____ SOURCE RECORDS
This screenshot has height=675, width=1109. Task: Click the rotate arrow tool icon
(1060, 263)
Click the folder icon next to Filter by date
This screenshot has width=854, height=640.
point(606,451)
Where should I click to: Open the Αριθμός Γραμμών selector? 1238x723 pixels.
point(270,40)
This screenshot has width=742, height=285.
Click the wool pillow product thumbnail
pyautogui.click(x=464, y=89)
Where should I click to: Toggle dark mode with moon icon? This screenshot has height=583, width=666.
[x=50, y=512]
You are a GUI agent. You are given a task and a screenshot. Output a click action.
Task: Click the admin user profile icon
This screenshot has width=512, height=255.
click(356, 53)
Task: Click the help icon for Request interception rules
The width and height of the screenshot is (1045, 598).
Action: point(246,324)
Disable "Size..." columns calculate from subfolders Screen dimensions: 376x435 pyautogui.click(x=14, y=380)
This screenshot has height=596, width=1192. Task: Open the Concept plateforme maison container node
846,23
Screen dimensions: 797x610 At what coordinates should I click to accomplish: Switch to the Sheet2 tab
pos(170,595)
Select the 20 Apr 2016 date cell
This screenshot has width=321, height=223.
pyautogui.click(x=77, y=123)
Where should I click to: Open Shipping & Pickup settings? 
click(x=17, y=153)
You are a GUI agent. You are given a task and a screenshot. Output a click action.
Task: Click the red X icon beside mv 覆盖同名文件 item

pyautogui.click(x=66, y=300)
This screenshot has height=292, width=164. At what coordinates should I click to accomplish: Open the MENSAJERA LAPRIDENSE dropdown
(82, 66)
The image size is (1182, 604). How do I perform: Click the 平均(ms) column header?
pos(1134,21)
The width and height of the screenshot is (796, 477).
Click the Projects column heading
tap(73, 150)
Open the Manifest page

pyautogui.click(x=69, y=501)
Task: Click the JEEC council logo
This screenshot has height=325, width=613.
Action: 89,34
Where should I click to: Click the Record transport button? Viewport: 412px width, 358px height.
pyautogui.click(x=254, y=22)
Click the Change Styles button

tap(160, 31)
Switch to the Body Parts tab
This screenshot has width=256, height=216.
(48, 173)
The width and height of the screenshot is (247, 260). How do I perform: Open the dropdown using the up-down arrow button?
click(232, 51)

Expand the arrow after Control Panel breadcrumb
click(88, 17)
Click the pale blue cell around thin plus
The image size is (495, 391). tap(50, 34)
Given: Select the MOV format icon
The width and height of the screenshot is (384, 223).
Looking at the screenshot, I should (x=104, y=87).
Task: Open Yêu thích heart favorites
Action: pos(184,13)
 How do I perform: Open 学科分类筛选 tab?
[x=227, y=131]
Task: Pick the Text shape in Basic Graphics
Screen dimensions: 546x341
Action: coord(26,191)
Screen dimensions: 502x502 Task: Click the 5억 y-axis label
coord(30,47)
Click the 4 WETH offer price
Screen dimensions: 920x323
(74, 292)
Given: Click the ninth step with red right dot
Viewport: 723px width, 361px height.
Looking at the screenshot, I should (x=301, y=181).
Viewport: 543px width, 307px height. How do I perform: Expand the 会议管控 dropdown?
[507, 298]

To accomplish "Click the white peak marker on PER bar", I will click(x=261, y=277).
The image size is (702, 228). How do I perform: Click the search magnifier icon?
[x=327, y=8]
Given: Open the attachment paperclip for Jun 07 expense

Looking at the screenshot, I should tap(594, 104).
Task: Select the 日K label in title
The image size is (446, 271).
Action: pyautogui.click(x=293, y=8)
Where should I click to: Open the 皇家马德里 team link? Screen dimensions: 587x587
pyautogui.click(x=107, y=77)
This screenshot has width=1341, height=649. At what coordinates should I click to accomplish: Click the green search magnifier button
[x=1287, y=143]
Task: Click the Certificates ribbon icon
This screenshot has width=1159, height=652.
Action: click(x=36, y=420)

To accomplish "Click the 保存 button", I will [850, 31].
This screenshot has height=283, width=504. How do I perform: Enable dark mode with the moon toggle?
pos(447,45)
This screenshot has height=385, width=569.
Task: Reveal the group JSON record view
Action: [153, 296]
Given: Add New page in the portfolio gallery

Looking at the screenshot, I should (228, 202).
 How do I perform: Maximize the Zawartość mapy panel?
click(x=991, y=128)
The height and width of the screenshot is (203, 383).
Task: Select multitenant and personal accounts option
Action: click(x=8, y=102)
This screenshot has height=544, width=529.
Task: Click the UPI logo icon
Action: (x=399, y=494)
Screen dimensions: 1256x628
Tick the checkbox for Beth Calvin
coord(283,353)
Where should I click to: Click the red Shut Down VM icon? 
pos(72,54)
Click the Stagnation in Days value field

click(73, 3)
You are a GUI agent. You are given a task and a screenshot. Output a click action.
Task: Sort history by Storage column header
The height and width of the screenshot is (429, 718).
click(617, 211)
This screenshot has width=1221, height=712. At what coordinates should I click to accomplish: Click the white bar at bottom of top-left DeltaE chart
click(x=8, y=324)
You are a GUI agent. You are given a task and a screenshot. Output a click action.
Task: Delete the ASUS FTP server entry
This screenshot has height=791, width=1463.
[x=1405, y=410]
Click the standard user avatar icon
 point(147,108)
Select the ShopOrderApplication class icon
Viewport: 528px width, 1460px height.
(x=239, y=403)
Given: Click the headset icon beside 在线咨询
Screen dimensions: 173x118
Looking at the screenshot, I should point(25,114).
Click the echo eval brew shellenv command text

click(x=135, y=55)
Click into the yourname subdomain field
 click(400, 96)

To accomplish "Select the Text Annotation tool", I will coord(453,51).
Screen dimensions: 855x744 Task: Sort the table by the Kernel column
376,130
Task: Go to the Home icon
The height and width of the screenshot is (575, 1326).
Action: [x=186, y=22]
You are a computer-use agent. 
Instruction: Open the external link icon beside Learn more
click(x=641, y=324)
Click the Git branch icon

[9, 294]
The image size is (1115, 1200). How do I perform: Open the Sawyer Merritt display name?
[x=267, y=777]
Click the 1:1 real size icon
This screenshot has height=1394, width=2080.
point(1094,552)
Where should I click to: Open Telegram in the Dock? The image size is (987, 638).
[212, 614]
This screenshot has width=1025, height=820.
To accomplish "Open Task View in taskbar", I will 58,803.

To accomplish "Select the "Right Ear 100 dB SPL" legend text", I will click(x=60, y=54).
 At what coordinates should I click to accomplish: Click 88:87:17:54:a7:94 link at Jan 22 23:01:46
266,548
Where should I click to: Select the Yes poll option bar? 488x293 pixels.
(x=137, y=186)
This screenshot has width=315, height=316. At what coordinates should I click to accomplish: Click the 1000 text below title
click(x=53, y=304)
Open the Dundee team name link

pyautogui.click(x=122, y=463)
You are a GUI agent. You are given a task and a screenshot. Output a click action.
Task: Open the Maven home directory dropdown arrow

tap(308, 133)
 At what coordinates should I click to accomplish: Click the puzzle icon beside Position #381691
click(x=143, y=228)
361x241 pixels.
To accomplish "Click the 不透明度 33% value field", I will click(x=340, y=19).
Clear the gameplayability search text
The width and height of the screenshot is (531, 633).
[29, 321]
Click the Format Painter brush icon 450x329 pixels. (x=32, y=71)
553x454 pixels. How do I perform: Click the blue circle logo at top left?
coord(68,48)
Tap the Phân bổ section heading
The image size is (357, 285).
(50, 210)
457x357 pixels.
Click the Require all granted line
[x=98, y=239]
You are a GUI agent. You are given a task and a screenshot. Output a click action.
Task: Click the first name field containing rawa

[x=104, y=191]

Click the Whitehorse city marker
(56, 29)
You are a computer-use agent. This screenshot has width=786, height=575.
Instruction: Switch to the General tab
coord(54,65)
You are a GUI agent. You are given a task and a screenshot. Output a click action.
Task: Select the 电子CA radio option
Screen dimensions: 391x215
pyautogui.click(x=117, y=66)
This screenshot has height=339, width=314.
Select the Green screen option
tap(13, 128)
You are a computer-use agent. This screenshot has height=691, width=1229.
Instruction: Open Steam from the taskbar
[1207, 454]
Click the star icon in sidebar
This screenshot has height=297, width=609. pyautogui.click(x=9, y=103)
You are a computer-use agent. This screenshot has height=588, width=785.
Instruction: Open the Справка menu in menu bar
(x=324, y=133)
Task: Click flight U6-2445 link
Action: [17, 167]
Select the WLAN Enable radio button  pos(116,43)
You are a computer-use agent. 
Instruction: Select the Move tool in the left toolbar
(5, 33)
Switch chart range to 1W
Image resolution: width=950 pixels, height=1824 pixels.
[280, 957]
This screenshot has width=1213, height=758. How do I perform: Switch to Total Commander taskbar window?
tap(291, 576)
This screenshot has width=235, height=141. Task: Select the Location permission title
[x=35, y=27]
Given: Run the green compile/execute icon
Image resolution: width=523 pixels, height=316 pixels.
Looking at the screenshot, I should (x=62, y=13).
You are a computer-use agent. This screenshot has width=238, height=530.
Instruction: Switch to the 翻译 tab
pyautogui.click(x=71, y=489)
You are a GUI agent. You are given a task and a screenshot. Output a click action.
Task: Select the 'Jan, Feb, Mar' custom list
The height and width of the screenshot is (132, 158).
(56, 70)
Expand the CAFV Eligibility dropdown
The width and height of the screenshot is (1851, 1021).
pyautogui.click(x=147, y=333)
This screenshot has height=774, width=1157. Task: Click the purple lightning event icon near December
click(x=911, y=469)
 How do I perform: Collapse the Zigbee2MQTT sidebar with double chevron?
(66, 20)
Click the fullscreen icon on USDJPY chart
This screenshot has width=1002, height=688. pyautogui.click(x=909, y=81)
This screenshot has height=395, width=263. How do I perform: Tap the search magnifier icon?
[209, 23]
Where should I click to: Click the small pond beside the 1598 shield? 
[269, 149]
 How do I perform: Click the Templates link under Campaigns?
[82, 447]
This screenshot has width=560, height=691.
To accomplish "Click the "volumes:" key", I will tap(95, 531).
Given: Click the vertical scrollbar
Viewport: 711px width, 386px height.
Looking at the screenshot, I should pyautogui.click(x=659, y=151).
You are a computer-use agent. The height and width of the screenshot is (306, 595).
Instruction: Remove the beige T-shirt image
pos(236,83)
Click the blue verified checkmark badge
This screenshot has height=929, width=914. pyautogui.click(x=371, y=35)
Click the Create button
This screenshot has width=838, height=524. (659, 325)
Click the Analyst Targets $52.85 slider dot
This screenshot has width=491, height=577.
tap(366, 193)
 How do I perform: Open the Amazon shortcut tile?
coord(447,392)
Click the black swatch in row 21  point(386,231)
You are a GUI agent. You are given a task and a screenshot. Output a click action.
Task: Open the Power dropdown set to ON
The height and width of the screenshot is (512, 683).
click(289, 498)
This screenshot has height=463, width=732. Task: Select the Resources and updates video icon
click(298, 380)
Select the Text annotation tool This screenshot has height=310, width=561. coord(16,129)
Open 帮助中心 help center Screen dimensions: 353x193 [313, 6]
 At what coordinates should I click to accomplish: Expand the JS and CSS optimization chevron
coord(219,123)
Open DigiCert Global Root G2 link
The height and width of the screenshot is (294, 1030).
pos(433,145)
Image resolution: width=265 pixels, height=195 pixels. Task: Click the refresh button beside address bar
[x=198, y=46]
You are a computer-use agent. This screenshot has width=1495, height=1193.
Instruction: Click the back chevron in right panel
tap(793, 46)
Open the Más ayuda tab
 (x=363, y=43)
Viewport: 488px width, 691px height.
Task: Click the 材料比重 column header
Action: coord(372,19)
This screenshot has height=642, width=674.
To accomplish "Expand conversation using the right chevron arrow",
________
-- INSTRUCTIONS FOR THE TASK --
Pick out and copy each line of the records above that contains the word "field". Case must match.

-- ANSWER TO THE EXERCISE --
Click the Stagnation in Days value field
Click into the yourname subdomain field
To accomplish "Click the 不透明度 33% value field", I will click(x=340, y=19).
Task: Click the first name field containing rawa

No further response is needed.